1 Department of Psychiatry and Psychotherapy, Medical University of Vienna, Vienna, Austria
2 Injury Control Research Center and Department of Epidemiology, West Virginia University, West Virginia, USA
3 Estonian-Swedish Mental Health and Suicidology Institute, Estonian Centre of Behavioural and Health Sciences, and Tallinn University, Tallinn, Estonia
4 Furtbach Hospital for Psychiatry and Psychotherapy, Stuttgart, Germany
5 Department of Psychoanalysis and Psychotherapy, Medical University of Vienna, Währinger Gürtel 18-20, A-1090, Vienna, Austria
Citation and License
BMC Public Health 2012, 12:644 doi:10.1186/1471-2458-12-644Published: 11 August 2012
Suicide rate trends for Poland, one of the most populous countries in Europe, are not well documented. Moreover, the quality of the official Polish suicide statistics is unknown and requires in-depth investigation.
Population and mortality data disaggregated by sex, age, manner, and cause were obtained from the Polish Central Statistics Office for the period 1970-2009. Suicides and deaths categorized as ‘undetermined injury intent,’ ‘unknown causes,’ and ‘unintentional poisonings’ were analyzed to estimate the reliability and sensitivity of suicide certification in Poland over three periods covered by ICD-8, ICD-9 and ICD-10, respectively. Time trends were assessed by the Spearman test for trend.
The official suicide rate increased by 51.3% in Poland between 1970 and 2009. There was an increasing excess suicide rate for males, culminating in a male-to-female ratio of 7:1. The dominant method, hanging, comprised 90% of all suicides by 2009. Factoring in deaths of undetermined intent only, estimated sensitivity of suicide certification was 77% overall, but lower for females than males. Not increasing linearly with age, the suicide rate peaked at ages 40-54 years.

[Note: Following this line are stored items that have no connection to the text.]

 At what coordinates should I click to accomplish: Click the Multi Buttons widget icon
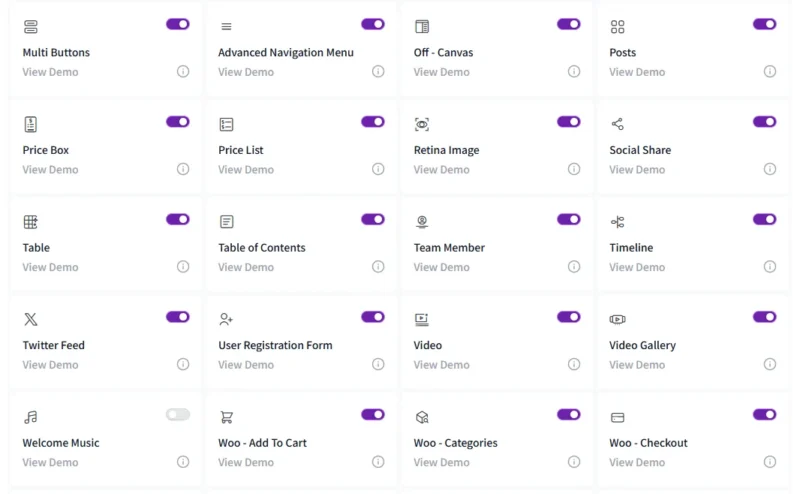pyautogui.click(x=31, y=27)
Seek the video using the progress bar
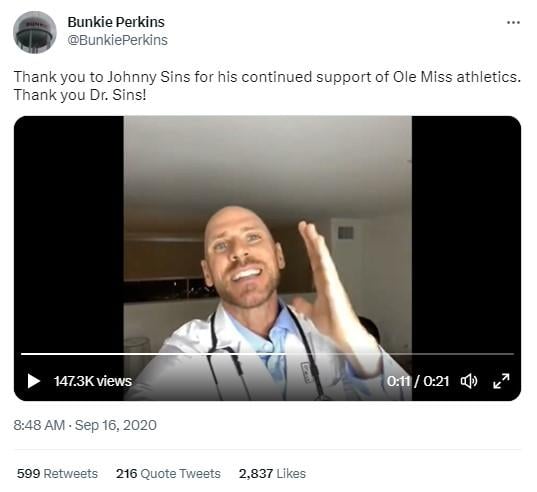This screenshot has width=537, height=492. point(267,354)
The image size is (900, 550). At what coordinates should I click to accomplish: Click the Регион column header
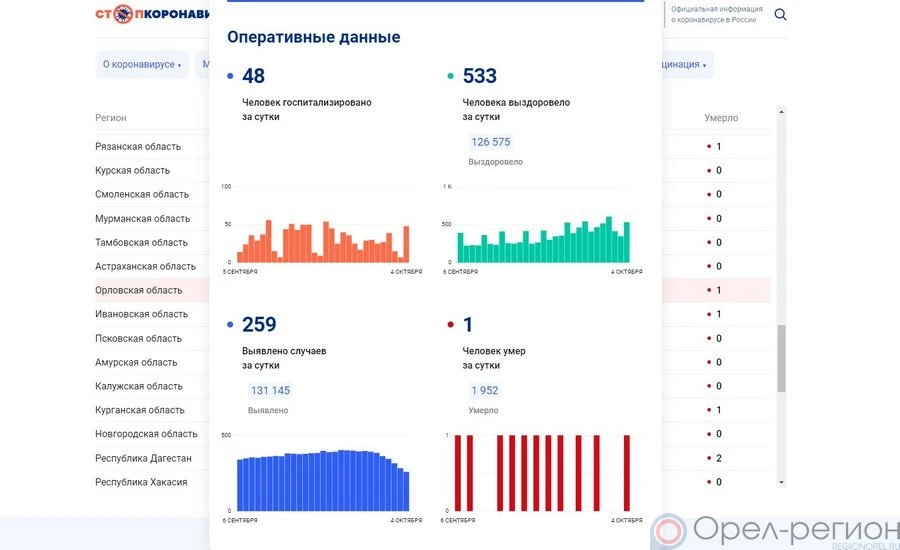[111, 118]
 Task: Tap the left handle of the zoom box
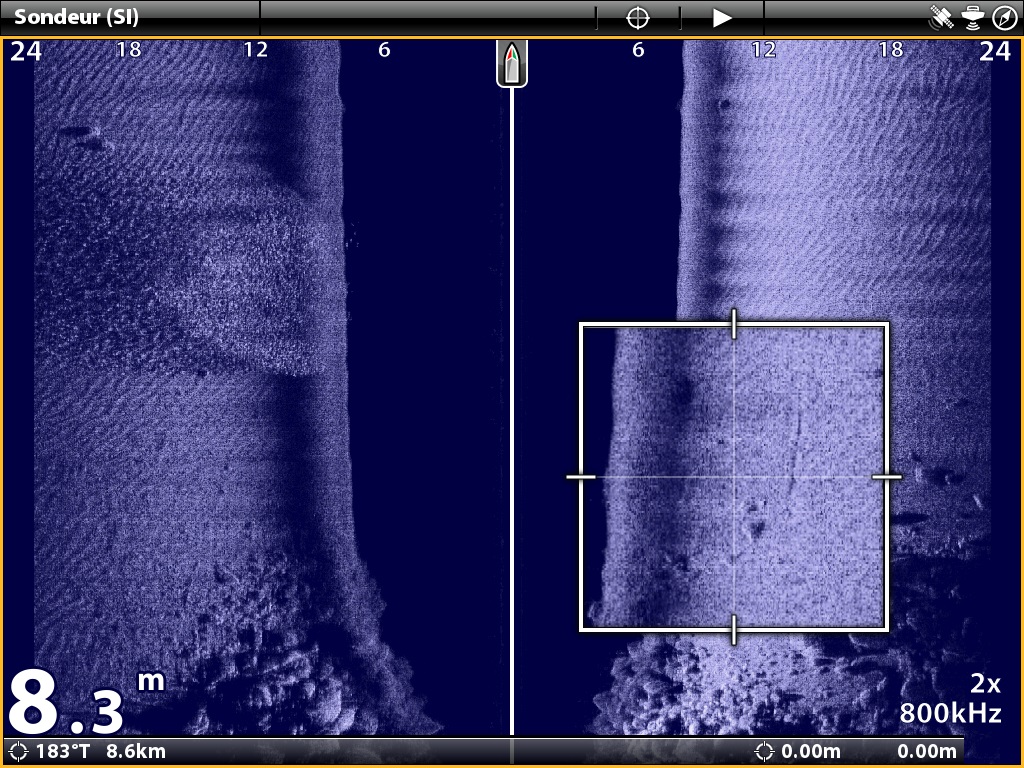(x=581, y=477)
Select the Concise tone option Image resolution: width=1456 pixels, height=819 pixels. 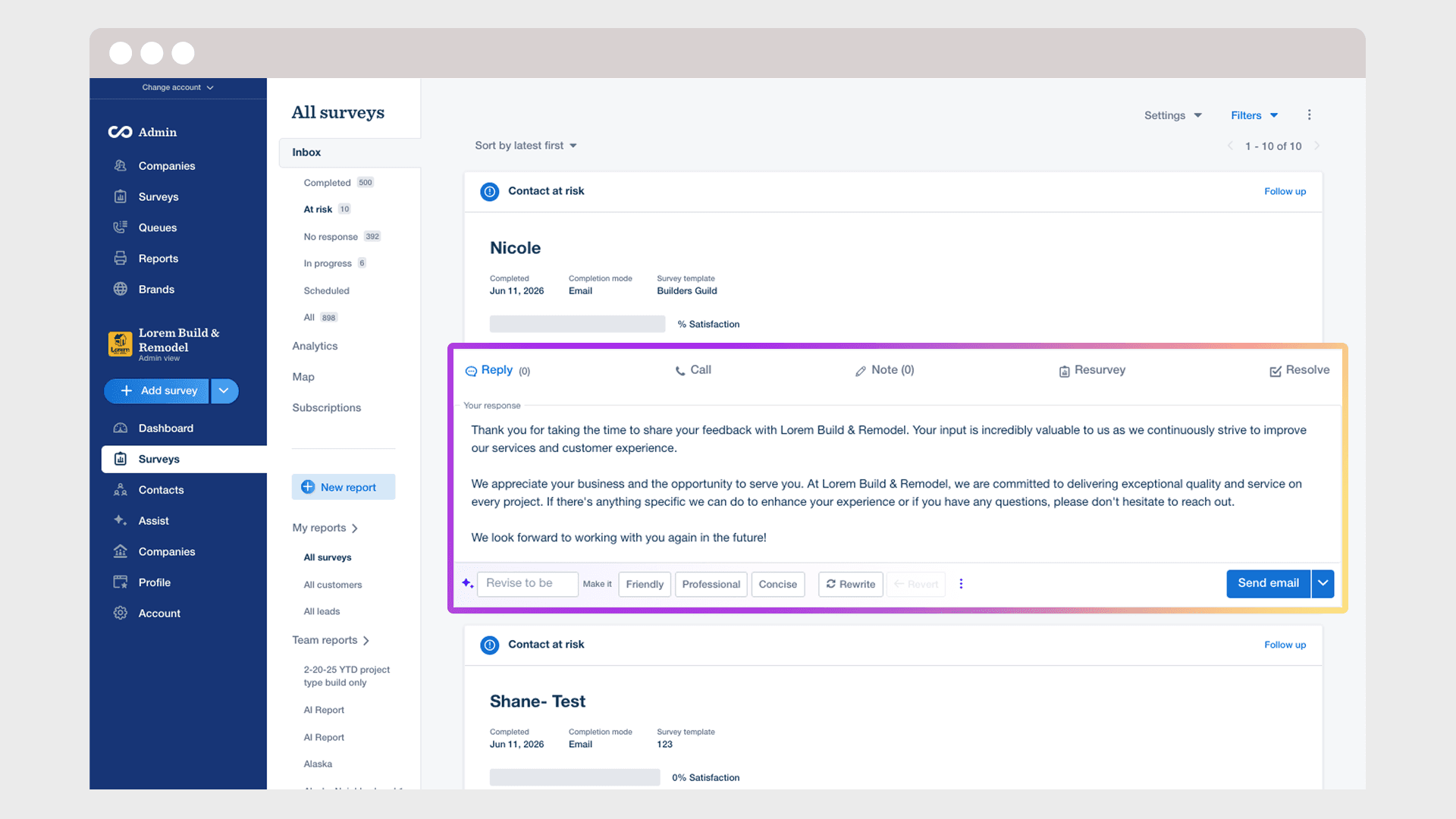tap(777, 584)
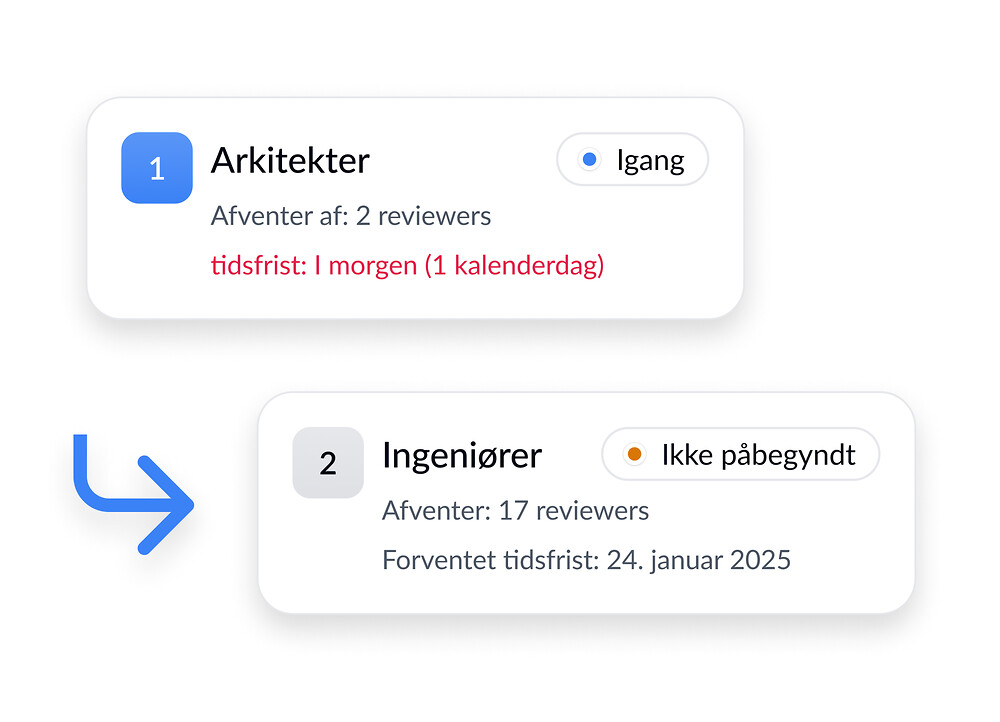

The suicide rate is increasing in Poland, which calls for a national prevention initiative. Hangings are the predominant suicide method based on official registration. However, suicide among females appears grossly underestimated given their lower estimated sensitivity of suicide certification, greater use of “soft” suicide methods, and the very high 7:1 male-to-female rate ratio. Changes in the ICD classification system resulted in a temporary suicide data blackout in 1980-1982, and significant modifications of the death categories of senility and unknown causes, after 1997, suggest the need for data quality surveillance.